- _本文抜粋_
WebSocket は、単一の TCP 接続を介した全二重通信をサポートする通信プロトコルです。 WebSocket は、永続的な接続を介してクライアントとサーバー間の双方向通信を確立するように設計されています。 WebSocket では、接続の作成または終了の頻度が低いため、オーバーヘッドが少なく、ネットワーク遅延が短くなります。 従来の要求 - 応答 HTTP プロトコルと比較して、WebSocket はリアルタイムインタラクションの効率を向上させます。 WebSocket は、リアルタイム通信が必要なシナリオに適しています。Classic Load Balancer (CLB) はデフォルトで WebSocket をサポートしています。
WebSocket の概要
WebSocket を使用する理由
インターネット技術の急速な発展に伴い、Web アプリケーションは多様化しています。 ライブストリーミングチャットや弾幕など、一部のシナリオでは、サーバー側のリアルタイムプッシュが必要です。 従来のソリューションでは、ラウンドロビンアルゴリズムを使用して、1 秒などの一定の間隔でクライアントブラウザからサーバーへの HTTP リクエストを開始します。 次に、サーバーは最新のデータをクライアントに返します。 ただし、このソリューションには欠点があります。 クライアントは、大きな HTTP ヘッダーを含んでいるが有用な情報は少ないリクエストを頻繁に開始する必要があります。 リクエストはサーバーの負荷を増大させるだけでなく、帯域幅リソースの大きな浪費も引き起こします。
この問題に対処するために、HTML5 は WebSocket プロトコルを採用しています。これは、クライアントとサーバー間のより効率的な通信を確立します。 WebSocket は、クライアントとサーバー間の同時双方向通信を可能にする全二重通信をサポートしています。 これにより、サーバーはクライアント側のポーリングを必要とせずに、最新のデータをクライアントにプロアクティブにプッシュできます。 不要なリクエストが少ないため、双方向通信によりデータ交換の効率が大幅に向上し、サーバーと帯域幅リソースの消費が削減されると同時に、ユーザーによりスムーズなリアルタイムインタラクションが提供されます。
WebSocket の特性
WebSocket 接続を確立する前に、クライアントとサーバーは 3 ウェイ TCP ハンドシェイクと、ハンドシェイクとも呼ばれる特別な HTTP リクエストを実行して、HTTP 接続を WebSocket 接続にアップグレードする必要があります。 アップグレード中、クライアントとサーバーは HTTP ではなく WebSocket を介して通信します。 双方向通信は、同じ WebSocket 接続を介して確立できます。
WebSocket 接続が確立されると、接続は開いたままになり、双方向通信が可能になります。 WebSocket では、データ交換ごとに新しい接続を必要としたり、応答を待機したりする必要はありません。 WebSocket を介して確立された永続的で低遅延の接続により、データ交換の効率が大幅に向上します。

- _提供データ_

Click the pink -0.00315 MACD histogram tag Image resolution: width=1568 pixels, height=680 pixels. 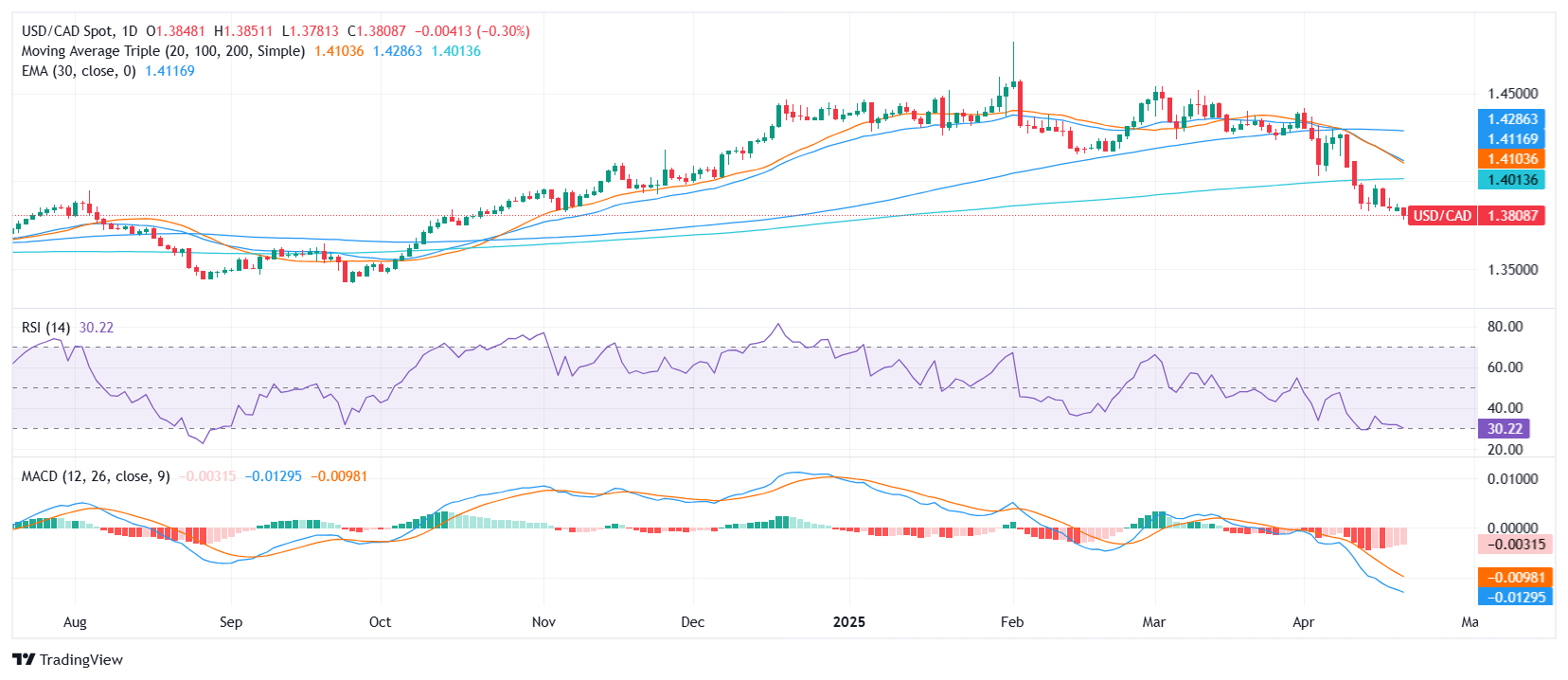pyautogui.click(x=1515, y=545)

- _作成内容_
本文抜粋の一文「WebSocket 接続が確立されると、接続は開いたままになり、双方向通信が可能になります。」を英語に翻訳してください。 このデータは参照しなくても差し支えありません。

- _解答_
Once a WebSocket connection is established, the connection remains open, enabling two-way communication.